Institute for Structural Mechanics
Universitätsstraße 150, 44801 Bochum
Mechanized tunneling is a highly automated construction process that has proven itself to be suitable for use in a wide range of different geological and hydrological conditions. Its application ranges from urban tunnels driven below sensitive structures with low ground cover to deep alpine tunnels characterized by large ground pressures and high overburdens. Earth Pressure Balance (EPB) shield machines are widely used in mechanized tunneling of soft and mixed ground in recent years due to their applicability in an increasingly large range of ground conditions and lower cost compared to slurry shields. In the tunneling operation with EPB shield machines, the excavated soil is used as the support medium to maintain the stability of the tunnel face. During the excavation process, the property of the in-situ ground in front of the cutterhead is modified by injecting conditioning materials in front of the cutterhead before it is excavated and transported into the pressure chamber through the openings on the cutterhead. The soil paste circulates inside the chamber by the stirring action of the cutterhead rotator arms and a number of rotating as well as fixed mixing arms. It is then discharged out of the chamber towards the back-up trailer through the conveyor system under the control of the rotating screw. 

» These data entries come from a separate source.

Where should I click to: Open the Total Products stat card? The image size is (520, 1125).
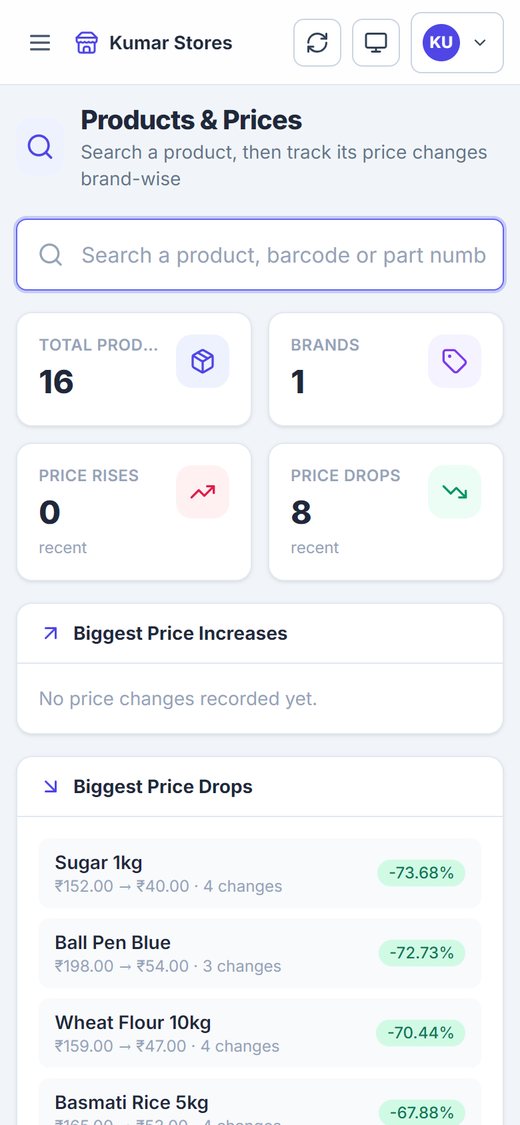(x=134, y=369)
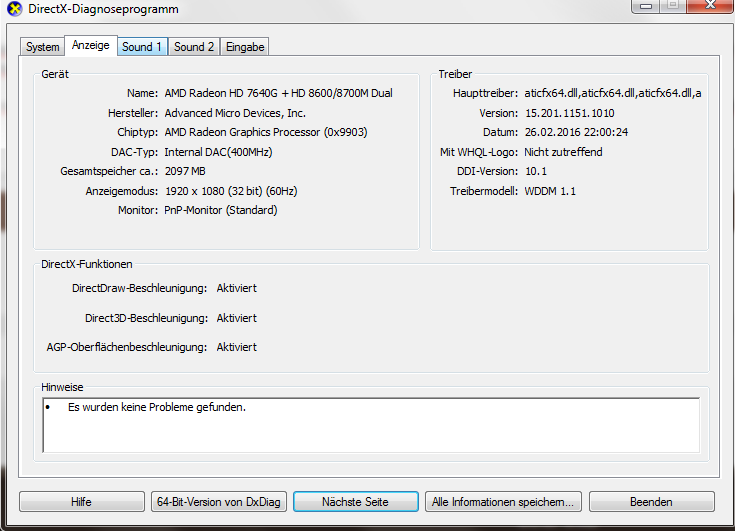The width and height of the screenshot is (735, 531).
Task: Go to the Sound 2 tab
Action: [x=194, y=47]
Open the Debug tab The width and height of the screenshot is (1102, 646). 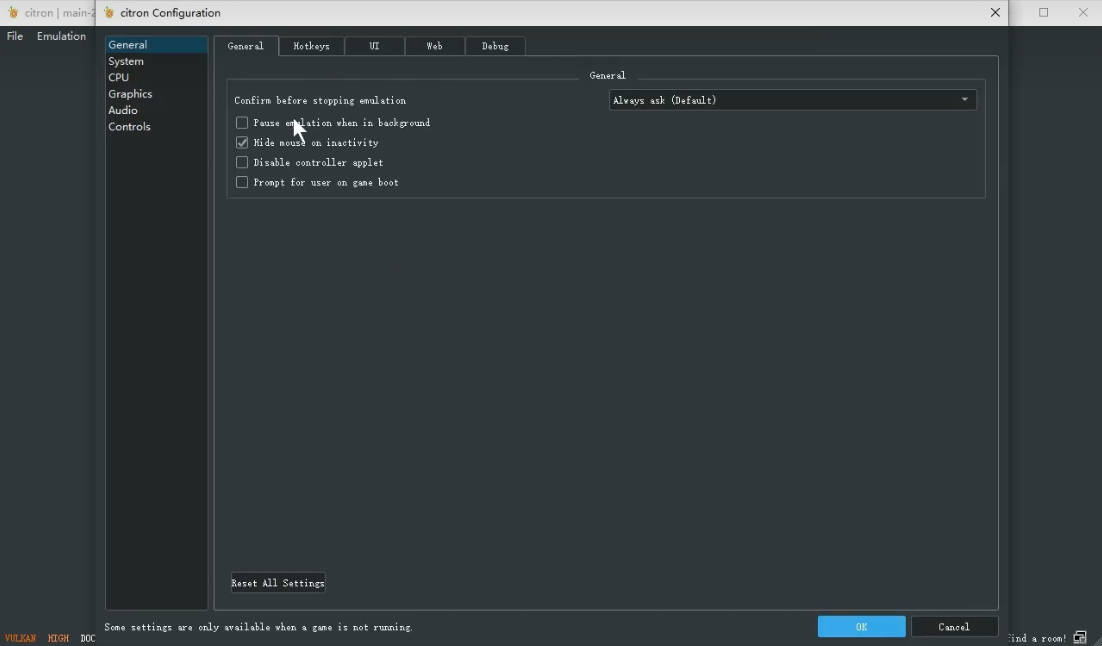[495, 46]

Since in EPB shield machines the pressure distribution at the cutting face is transient and depends on the material transport characteristics, one major research question investigated in Subproject C4 of the Collaborative research Project SFB 837 is to investigate the influence of the design of the pressure chamber and the rheological properties of the soil-foam mixture. Another major research question is related to the influence of the chamber design on the efficiency of the material transport from the cutterhead towards the screw conveyer attached to the bulkhead of the pressure chamber of the machine. To this end, a computational model for the simulation of material flow in different EPB chambers has been developed . The flow equations of the excavated soil paste, modeled as a compressible non-Newtonian fluid, are solved by the Finite Element method. The interaction of the rotating interior components in the chamber with the soil paste is enabled by means of Immersed Boundary and Shear-Slip Mesh Update method. Two realistic numerical models, based on a Herrenknecht (TBM 1) with a diameter of 7 m and a Hitachi EBP shield machine (TBM 2) with a diameter of 17.5 m as shown in Fig. 1, were considered for the study of pressure distribution. The relative pressure profiles measured at the monitoring points located on the bulkhead were investigated.

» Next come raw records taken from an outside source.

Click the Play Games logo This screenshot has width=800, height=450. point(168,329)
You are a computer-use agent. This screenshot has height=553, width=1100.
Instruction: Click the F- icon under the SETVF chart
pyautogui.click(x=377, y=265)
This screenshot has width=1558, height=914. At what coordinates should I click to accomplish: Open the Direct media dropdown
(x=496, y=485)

Fig.2 shows that the pressure distribution highly depends on the machine design as well as the material properties of the soil paste mixture. When the soil paste is adequately compressible, there exists a pressure unbalance between the left- and right-hand sides of the chamber, which is consistent with in-situ observations. The pressure in TBM 1 strongly fluctuates when the compressibility of the soil paste decreases, which is relevant for the case of a high pressure level in the chamber or lack of foam conditioning. In contrast, no large pressure fluctuations are observed in TBM 2, which implies, that the pressure is more stable with respect to the change of material properties in this design .
The efficiency of material transport in the center zone of the chamber was studied by considering different configurations of the cutterhead rotators, as shown in Fig. 3. It was shown, that a non-symmetric arrangement of the rotators leads to a significantly improved performance in terms of expelling the material out of the center zone towards the screw conveyor . In contrast, for the symmetric configuration, the material stays longer in the center zone of the chamber, which increases the risk of clogging and degradation of material properties.